Reps. Tim Murphy (R-Pa.) and Fred Upton (R-Mich.) wrote the letter last week, following a March 2 hearing of the Energy and Commerce Committee’s Oversight and Investigations Subcommittee.
They ask Burwell to explain how the department is working to ensure public-private partnerships and incentives for private companies to produce diagnostics, vaccines and therapeutics against Zika. Currently, no diagnostic tests are commercially available in the U.S. for Zika. Some tests are in use, but they have limitations ().
The March 29 letter also seeks information on the current status of research undertaken or funded by HHS, and how the department is coordinating with the Defense Department and Agriculture Department regarding research.

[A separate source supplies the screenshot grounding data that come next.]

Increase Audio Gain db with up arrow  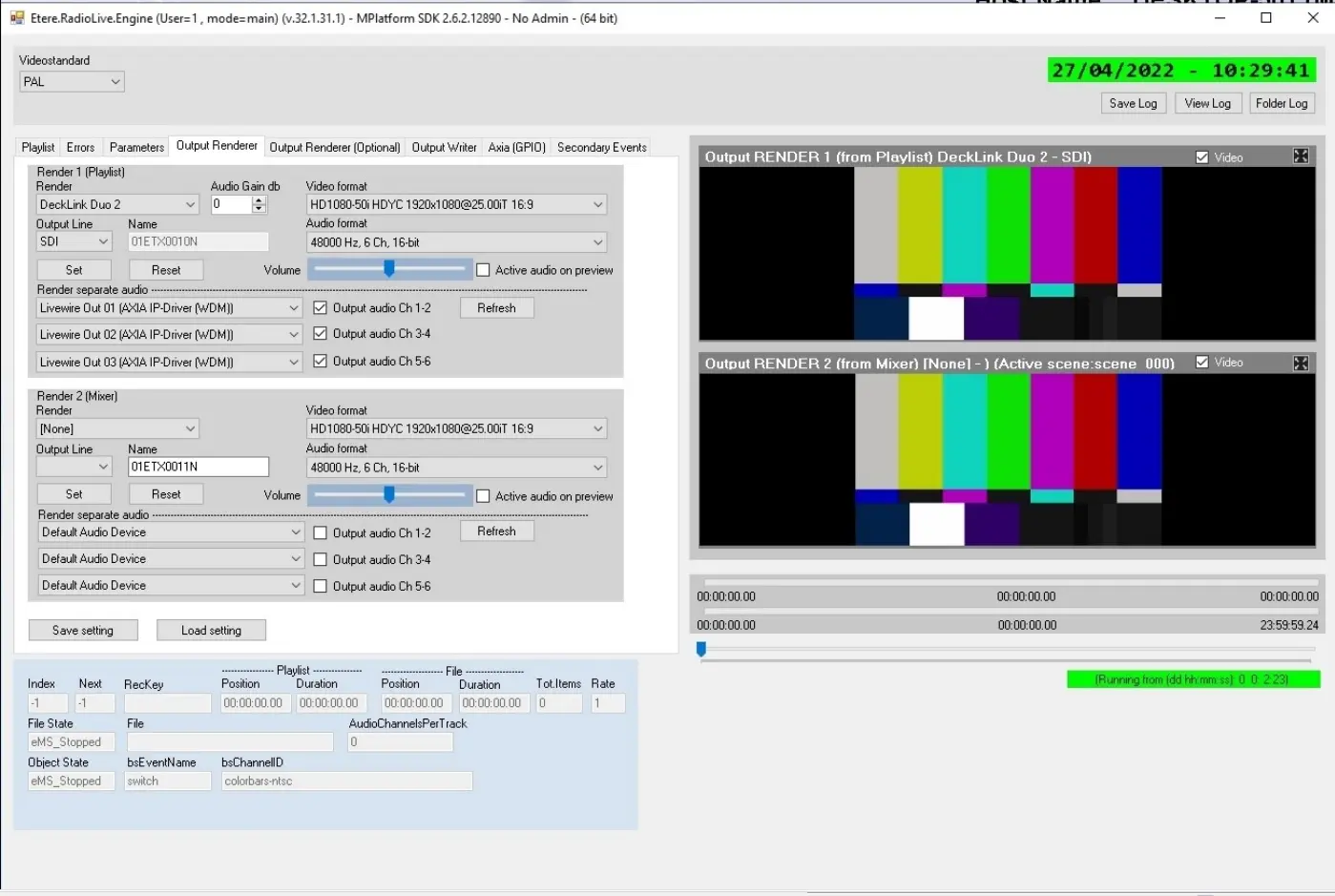(x=259, y=199)
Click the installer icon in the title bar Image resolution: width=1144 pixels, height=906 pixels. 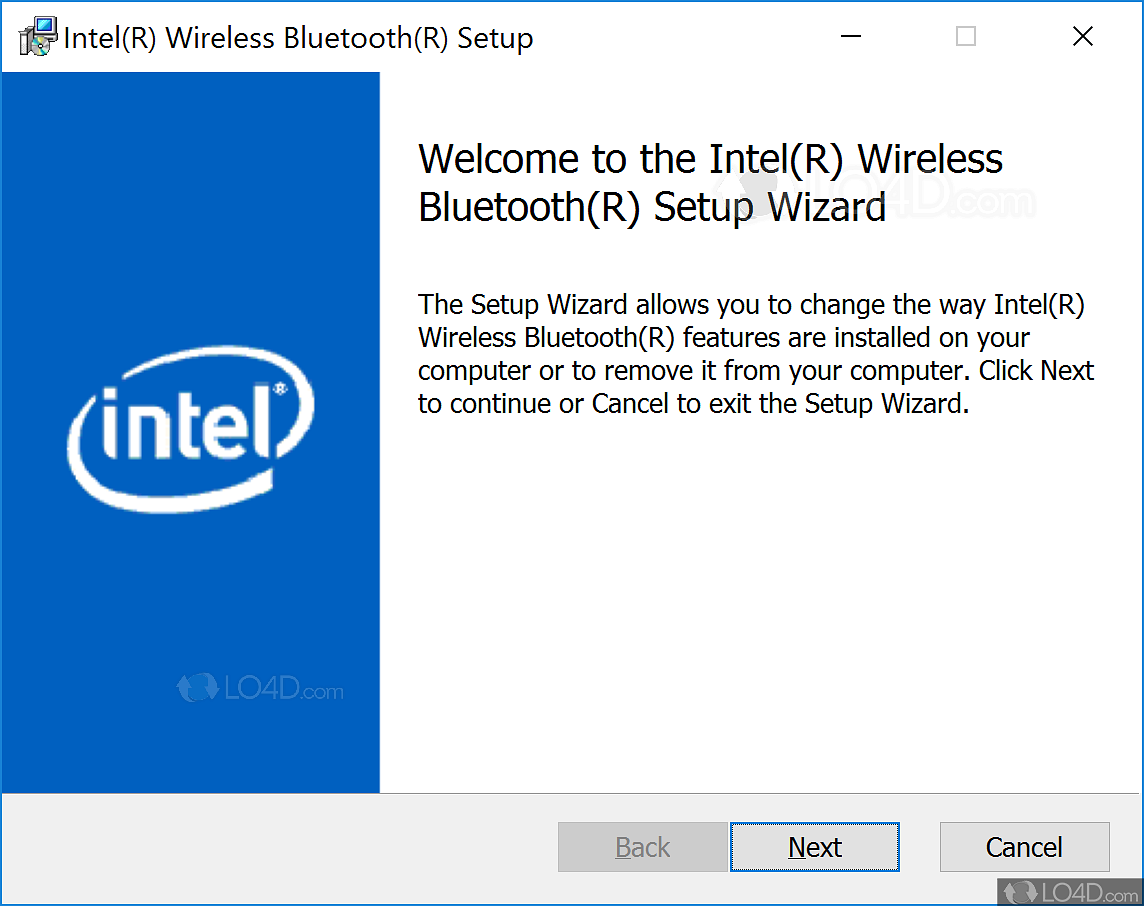click(x=38, y=38)
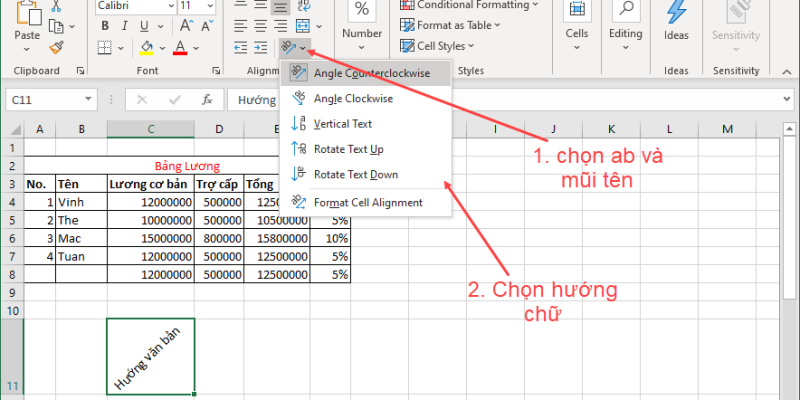Click the Format as Table button
800x400 pixels.
454,25
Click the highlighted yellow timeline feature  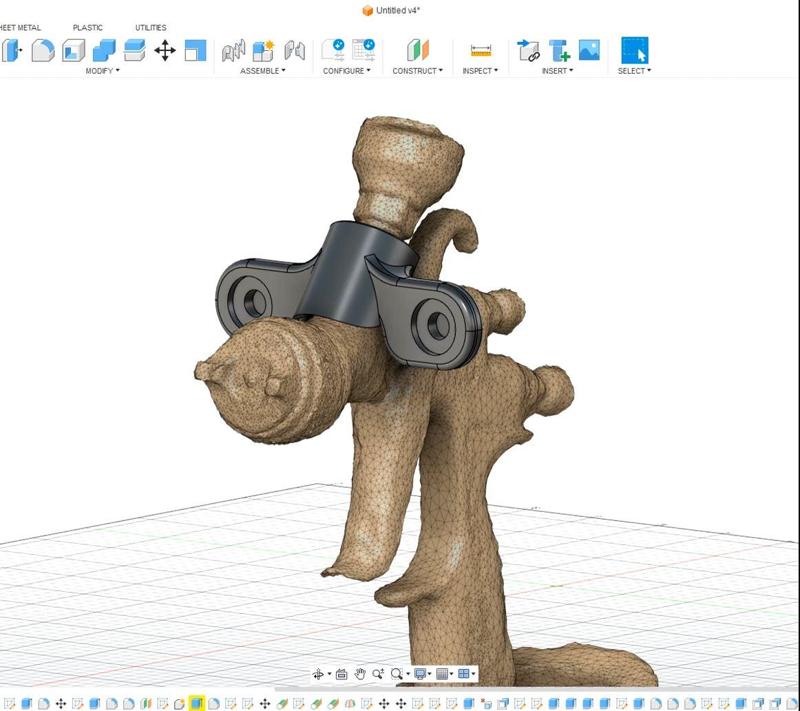(197, 704)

In addition, the House members ask how states can use grant money from the CDC for vector control activities.
The letter requests answers by April 12.
Federal authorities have made some strides to combat Zika. The CDC’s MAC-ELISA test was authorized for emergency use by the FDA Feb. 26 — the same day Burwell determined that Zika poses a significant potential for a public health emergency.
The FDA subsequently authorized the emergency use of the CDC’s Trioplex Real-time RT-PCR Assay March 17. The Trioplex rRT-PCR is authorized to detect and differentiate RNA from Zika virus, dengue virus and chikungunya virus in human sera or cerebrospinal fluid, and to detect Zika virus RNA in urine and amniotic fluid.
On March 30, the FDA authorized an investigational test to screen blood donations for Zika. Availability of the test, developed by Roche Diagnostics, will allow blood establishments in Puerto Rico to resume collecting whole blood and blood component donations.
The cobas Zika test, for use with the cobas 6800/8800 Systems, is for the direct detection of Zika virus RNA in plasma specimens from individual human blood donors.
“The FDA is making this test available while it is still under investigation because there is no equivalent Zika blood donation screening test already authorized for use,” FDA spokeswoman Tara Goodin tells IDDM.